YesWeHack, leader in offensive security in Europe and APAC, leverages the best available frontier models for offensive testing, including open-weight models. This flexible approach enables organisations to use models developed and/or hosted anywhere in the world, such as in EU or APAC.

Agents operate within guardrails developed by YesWeHack to protect the confidentiality, integrity and availability of customer systems throughout testing.

Unified vulnerability management

Agentic Pentest is integrated into YesWeHack’s wider offensive security and exposure management platform.

Customers can manage Agentic Pentest findings alongside vulnerabilities identified through YesWeHack Bug Bounty Programs and human-led Continuous Pentesting, which uncover complex vulnerabilities missed by fully automated approaches, Vulnerability Disclosure Policies and Security Checkpoints detecting actively exploited CVEs.

To streamline remediation further, security teams have the option of leveraging YesWeHack’s in-house triage team to validate, reproduce and enrich reports, guaranteeing zero false positives.

Guillaume Vassault-Houlière, CEO co-founder of YesWeHack, comments:

“Agentic Pentest is faster and simpler to set up and run than traditional human-led pentesting, while offering broader coverage, greater scalability and lower costs. This enables SecOps teams to identify and remediate vulnerabilities more quickly – an imperative as attackers become increasingly empowered by AI and exploitation windows continue to shrink.”

“Together with our wider offensive security and exposure management platform, Agentic Pentest gives security teams the agility to keep pace with adversaries and cut through the noise by rapidly validating and prioritising vulnerabilities that pose major risk.”

“Ultimately, a diverse offensive security strategy drives operational efficiency. Bug Bounty and community expertise remain essential pillars of any proactive approach, as they have consistently proven in practice.”

Key features

• On-demand testing with validated findings delivered as testing progresses
• Black box, grey box and white-box testing of web applications, mobile apps, APIs and other internet-facing assets
• Coverage of high-impact vulnerability classes, including OWASP Top 10 and full attack paths
• Optional 24/7 expert triage validating, reproducing and enriching findings
• Centralised remediation workflows, analytics and exportable reporting for a unified view of cyber risk and simplified compliance

Availability and roadmap

Agentic Pentest is available to test assets across the external attack surface, with YesWeHack developing support for internal testing scopes. The solution has been rolled out at French multinationals Dassault Systèmes and Sanofi, and several other CAC 40 companies.

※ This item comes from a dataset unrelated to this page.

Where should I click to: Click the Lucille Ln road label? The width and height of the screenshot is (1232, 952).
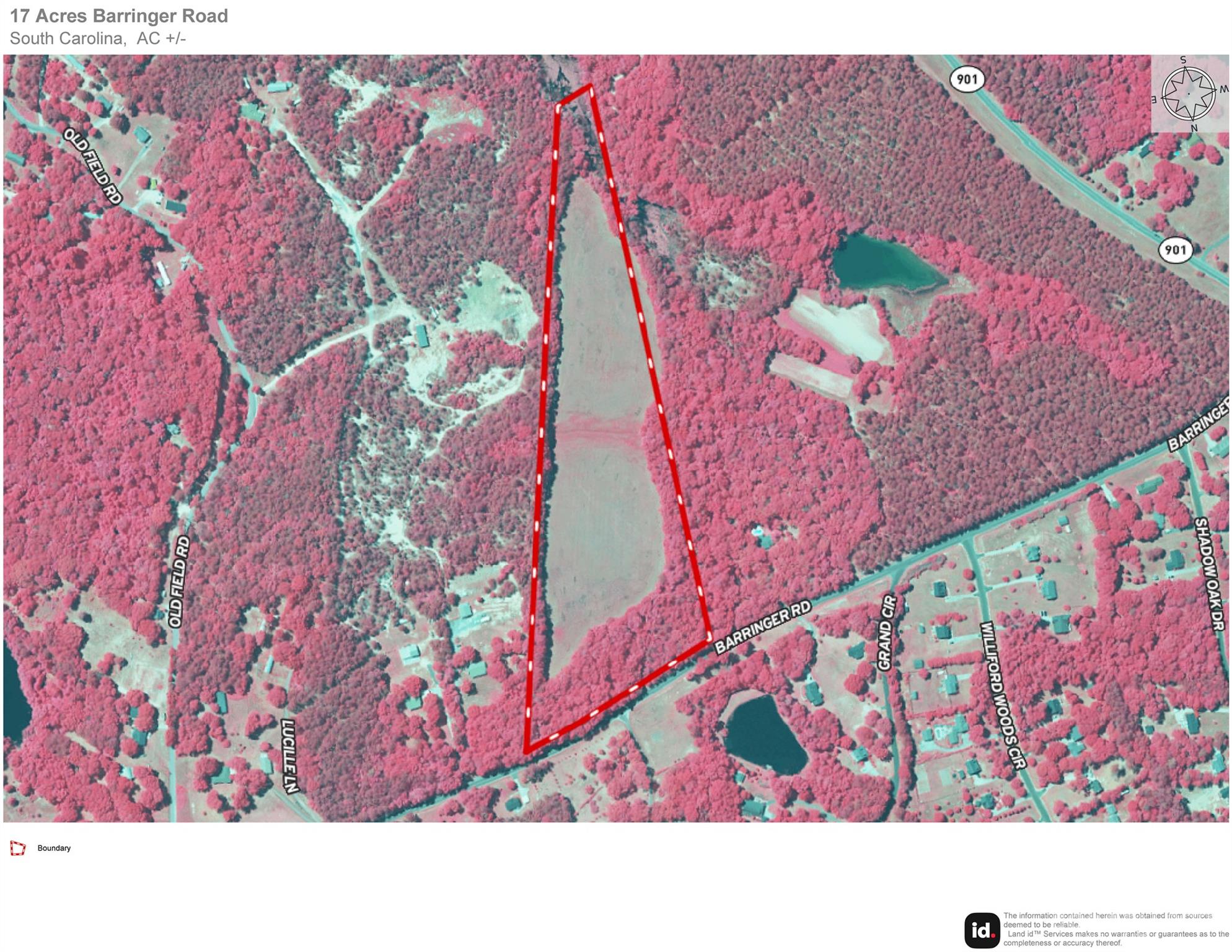(290, 756)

The capabilities will be available to customers of Sekost, cybersecurity audit company acquired by YesWeHack in 2025.

Data generated by YesWeHack Bug Bounty Programs will not be used to train AI models used by Agentic Pentest.

About YesWeHack

YesWeHack is a leading Offensive Security and Exposure Management platform delivering integrated, API-based solutions to secure organisations’ growing attack surfaces. Its human-in-the-loop model combines Bug Bounty (leveraging a global community of 150,000+ skilled ethical hackers), Autonomous Pentest, Continuous Pentesting and unified vulnerability management to deliver agile, exhaustive security testing at scale. Customers include Louis Vuitton, Ferrero, the European Commission, Tencent and L’Oréal Groupe. ISO 27001-certified, CREST-accredited and EU-hosted with full GDPR compliance.